▼▼▼
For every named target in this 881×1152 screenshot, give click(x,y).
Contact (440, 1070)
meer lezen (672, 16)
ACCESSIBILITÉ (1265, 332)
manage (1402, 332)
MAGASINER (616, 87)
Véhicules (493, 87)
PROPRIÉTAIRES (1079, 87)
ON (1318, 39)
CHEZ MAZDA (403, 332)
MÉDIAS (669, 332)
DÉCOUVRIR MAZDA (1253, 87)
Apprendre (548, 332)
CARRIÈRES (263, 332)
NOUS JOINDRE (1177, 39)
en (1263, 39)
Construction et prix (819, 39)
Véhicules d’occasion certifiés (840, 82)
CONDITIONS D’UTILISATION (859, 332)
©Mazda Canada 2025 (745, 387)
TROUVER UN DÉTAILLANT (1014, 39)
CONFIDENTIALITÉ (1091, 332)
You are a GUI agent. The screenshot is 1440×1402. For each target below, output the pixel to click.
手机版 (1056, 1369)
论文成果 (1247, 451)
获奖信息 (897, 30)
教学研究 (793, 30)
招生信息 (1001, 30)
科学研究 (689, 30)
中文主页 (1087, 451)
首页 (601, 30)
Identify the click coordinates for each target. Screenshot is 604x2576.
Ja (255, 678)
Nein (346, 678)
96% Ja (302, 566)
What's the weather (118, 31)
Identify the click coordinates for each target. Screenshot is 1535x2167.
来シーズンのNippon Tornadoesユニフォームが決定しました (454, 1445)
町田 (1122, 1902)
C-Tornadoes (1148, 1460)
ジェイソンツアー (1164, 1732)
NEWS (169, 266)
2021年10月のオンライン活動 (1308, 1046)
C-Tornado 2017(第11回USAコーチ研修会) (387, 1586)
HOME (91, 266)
▲▲▲
-- What you will do --
Rewrite the part of the records that opens with the line containing "TROUVER UN DÉTAILLANT (1014, 39)" and closes with the line containing "首页 (601, 30)", keeping every line in it. Offset each click coordinate by adding 15 to both of its numbers.

-- Completed exercise --
TROUVER UN DÉTAILLANT (1029, 54)
CONFIDENTIALITÉ (1106, 347)
You are a GUI agent. The screenshot is 1440×1402. For each target below, output the pixel to click.
手机版 (1071, 1384)
论文成果 (1262, 466)
获奖信息 (912, 45)
教学研究 (808, 45)
招生信息 (1016, 45)
科学研究 (704, 45)
中文主页 (1102, 466)
首页 (616, 45)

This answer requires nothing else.